**What the task requires:** What you should give back is every line from the one containing "Task: Open Ease of Access settings" through the last line of the records below, word for word and without pictures.

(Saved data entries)
# # # # #
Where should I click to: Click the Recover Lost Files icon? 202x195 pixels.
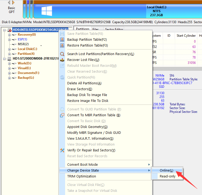[x=62, y=60]
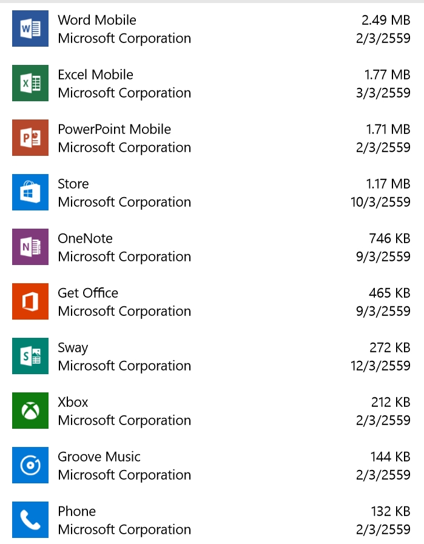Click the Groove Music disc icon
Image resolution: width=424 pixels, height=544 pixels.
[30, 465]
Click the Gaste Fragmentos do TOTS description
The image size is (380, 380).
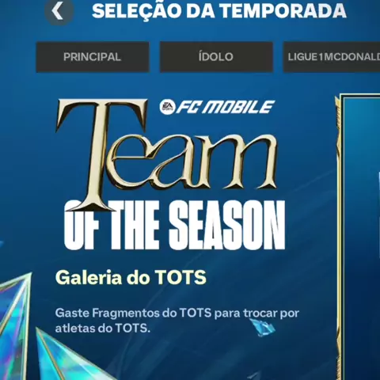click(177, 321)
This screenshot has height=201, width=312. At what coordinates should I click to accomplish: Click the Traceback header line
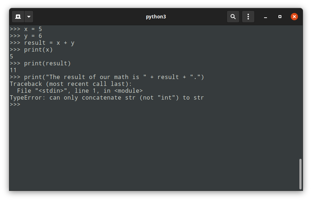tap(71, 84)
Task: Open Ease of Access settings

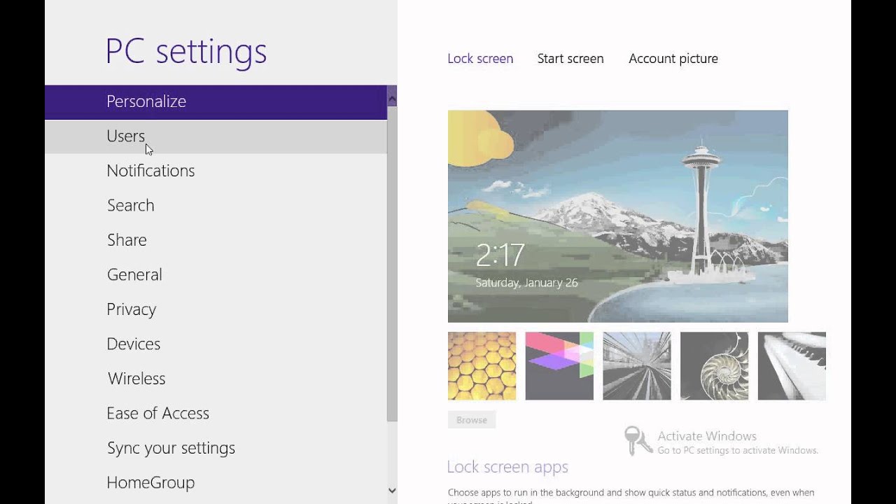Action: pos(158,413)
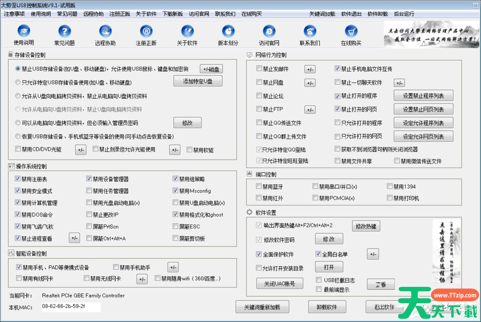Click the 访问官网 browser icon
This screenshot has width=481, height=322.
coord(269,32)
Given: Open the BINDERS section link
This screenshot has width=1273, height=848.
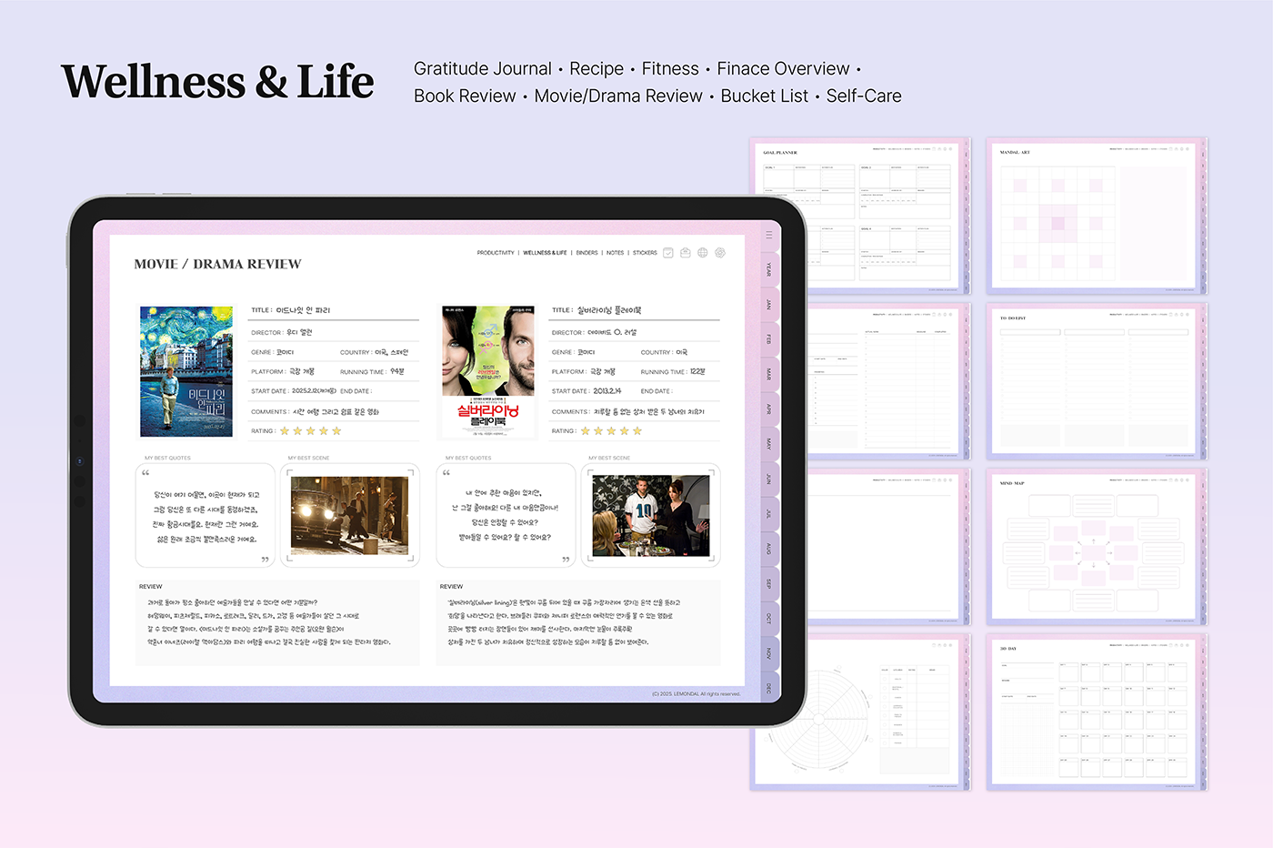Looking at the screenshot, I should [x=586, y=253].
# # # # #
**Response area:**
Task: Open Ease of Access settings

Action: pos(158,413)
Click the 访问官网 browser icon
This screenshot has width=481, height=322.
coord(269,32)
Given: Open the BINDERS section link
This screenshot has width=1273, height=848.
Looking at the screenshot, I should [x=586, y=253].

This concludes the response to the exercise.